エスタルド帰属のニュースを聞きながら、エスタルドを後にするフリーデン。ガロードは遠くを見つめていた。それをこっそり見守るティファ。
第29話 「私を見て」 ティファは寂しかった。夢の中でガロードを追い求めていた。目が覚め、自分が見た夢に赤面するティファ。そこに入ってきたジャミル。「頼みがある。」ジャミルはニュータイプ研究所をティファに探してもらおうと考えていたのである。
フロスト兄弟の元にアベル・バウアー中尉が来た。ニュータイプ覚醒率は5%。だが、それにかけてみようと考えるフロスト兄弟。

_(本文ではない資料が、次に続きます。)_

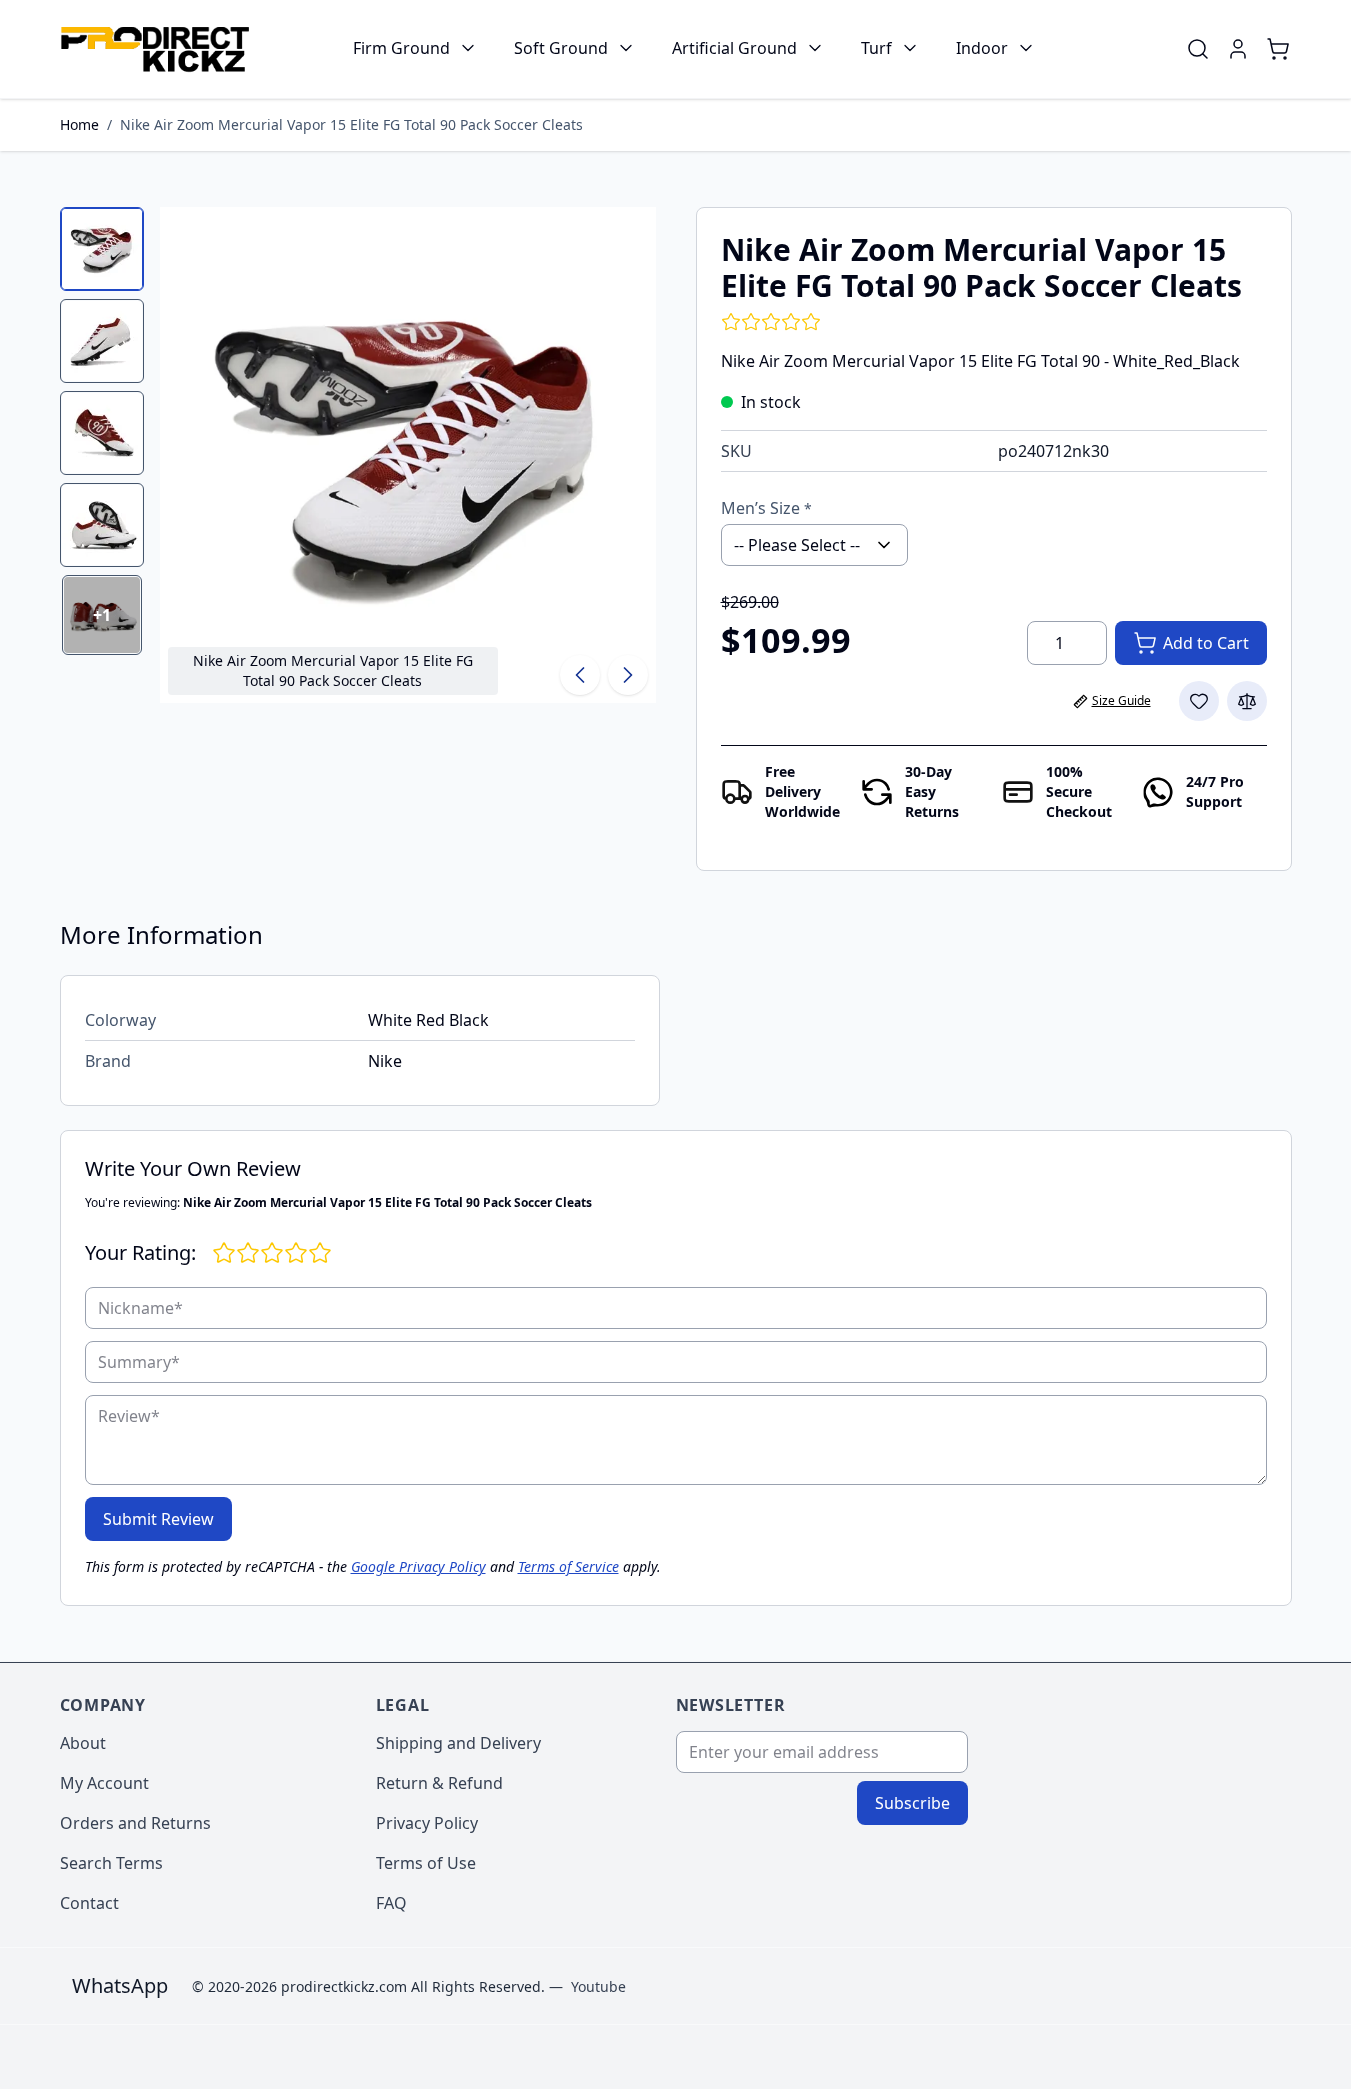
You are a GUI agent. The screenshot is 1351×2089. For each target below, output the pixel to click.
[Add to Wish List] (1199, 701)
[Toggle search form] (1198, 49)
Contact (89, 1903)
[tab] (102, 249)
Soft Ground (561, 48)
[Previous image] (580, 675)
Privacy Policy (427, 1823)
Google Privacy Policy (418, 1566)
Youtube (598, 1986)
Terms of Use (426, 1863)
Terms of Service (568, 1566)
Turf (876, 48)
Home (79, 124)
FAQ (391, 1903)
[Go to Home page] (154, 49)
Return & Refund (439, 1783)
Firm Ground (401, 48)
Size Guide (1121, 700)
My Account (104, 1783)
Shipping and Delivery (458, 1743)
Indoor (982, 48)
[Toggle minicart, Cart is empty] (1278, 49)
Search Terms (111, 1863)
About (83, 1743)
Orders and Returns (135, 1823)
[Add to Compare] (1247, 701)
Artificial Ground (734, 48)
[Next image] (628, 675)
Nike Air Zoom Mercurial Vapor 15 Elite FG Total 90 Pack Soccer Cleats (351, 124)
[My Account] (1238, 49)
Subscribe (912, 1803)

ティファの能力低下はガロードのせいだと考えているゲイツ。ガロードがティファだけではなく、外の世界に目を向け始めたことに、ティファが置き去りにされていってしまったのが根本の原因と考えていた。
そんなときにフロスト兄弟とアベル中尉がフリーデンを襲ってくる。動きから普通のパイロットではないと察知するガロード。ロアビィはレオパルドの修理が完了していないことに苛立ちを覚えていた。一方、フロスト兄弟はアベル中尉の覚醒にかけるために適当な理由で撤退してしまう。一人戦場に残されるアベル。そのアベルの能力はニュータイプとして覚醒。フラッシュシステムが起動する。一気に形勢が逆転する。ジャミルは叫ぶ。「あれはフラッシュシステム。」アベルも最初は困惑していたが、ようやく状況を理解した。「私がニュータイプに?了解した。」動きのないビットモビルスーツに翻弄されるガロード達。そこに加勢するジャミルのエックス。揺さぶりをかけ、本体を探そうとするガロード達。アベルはその揺さぶりを止めさせるため、フリーデンへの攻撃を開始した。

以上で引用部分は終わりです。